Les premières échauffourées éclatent sur la place de la Concorde dès que les gardes républicains veulent dégager les abords du pont: jets de pierres, morceaux d'asphalte, billes d'acier.
Les manifestants sont approvisionnés par des personnes restées sur les terrasses des Tuileries. Certains d'entre eux, mieux équipés, disposent de bâtons surmontés de lames de rasoir pour taillader les chevaux des gardes républicains.

Vers la caverne des voleurs

Le 6 février, les Chambres, qui ont interrompu leur session pendant l'interrègne ministériel, doivent se réunir dans l'après-midi pour entendre la déclaration du gouvernement dans lequel les deux ministres démissionnaires ont été hâtivement remplacés par Paul Marchandeau et Joseph Paul-Boncour.

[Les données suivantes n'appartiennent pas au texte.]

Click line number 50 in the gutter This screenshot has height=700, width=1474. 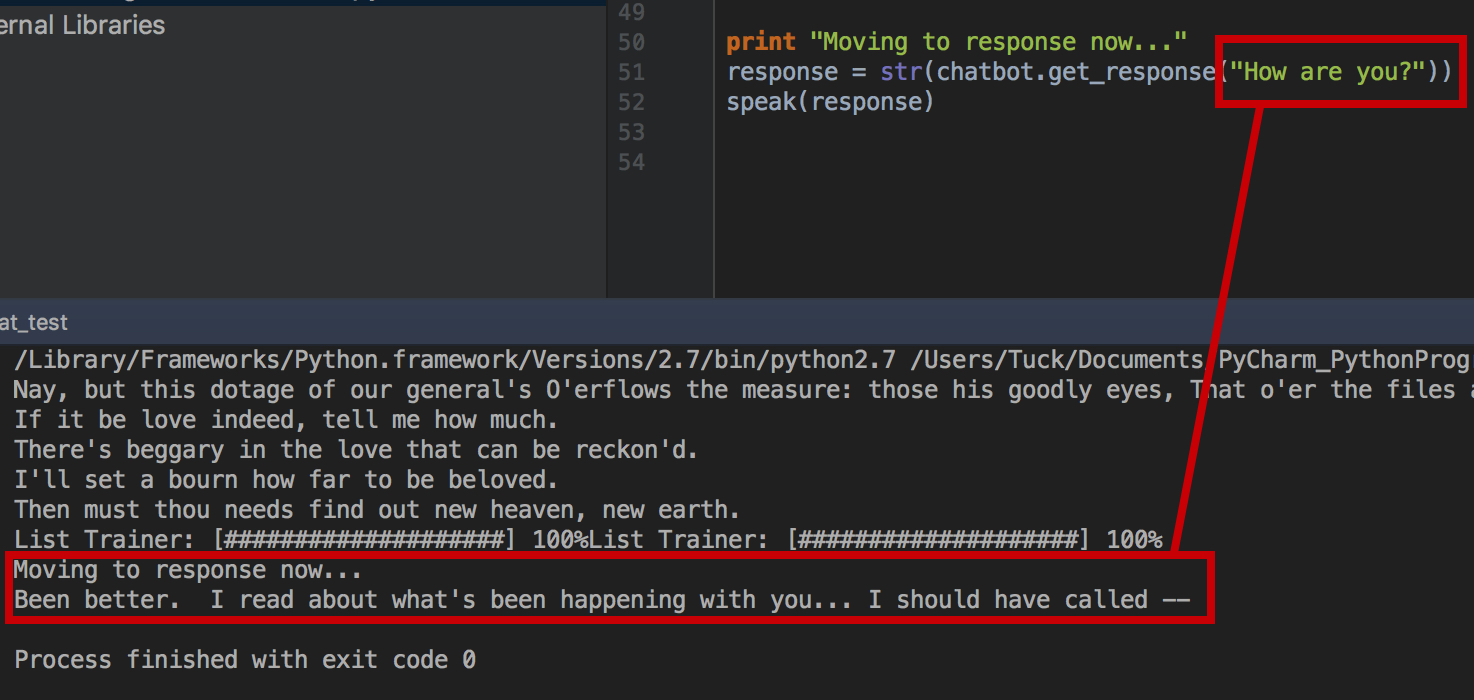click(x=632, y=43)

Le matin, l'Action française paraît avec une énorme manchette : Les voleurs se barricadent dans leur caverne. Contre le régime abject, tous ce soir devant la Chambre! Au sein des différentes ligues, des consignes analogues sont données.
Qu'il ne s'agisse pas d'une véritable tentative de coup d'Etat, la preuve en est fournie par le fait qu'il n'est pas proposé d'autre objectif que le Palais-Bourbon. D'authentiques révolutionnaires eussent songé à attaquer le ministère de l'Intérieur, celui de la Guerre, la préfecture de police, les centraux télégraphiques et téléphoniques, les gares de chemin de fer. Il n'est pas question de cela.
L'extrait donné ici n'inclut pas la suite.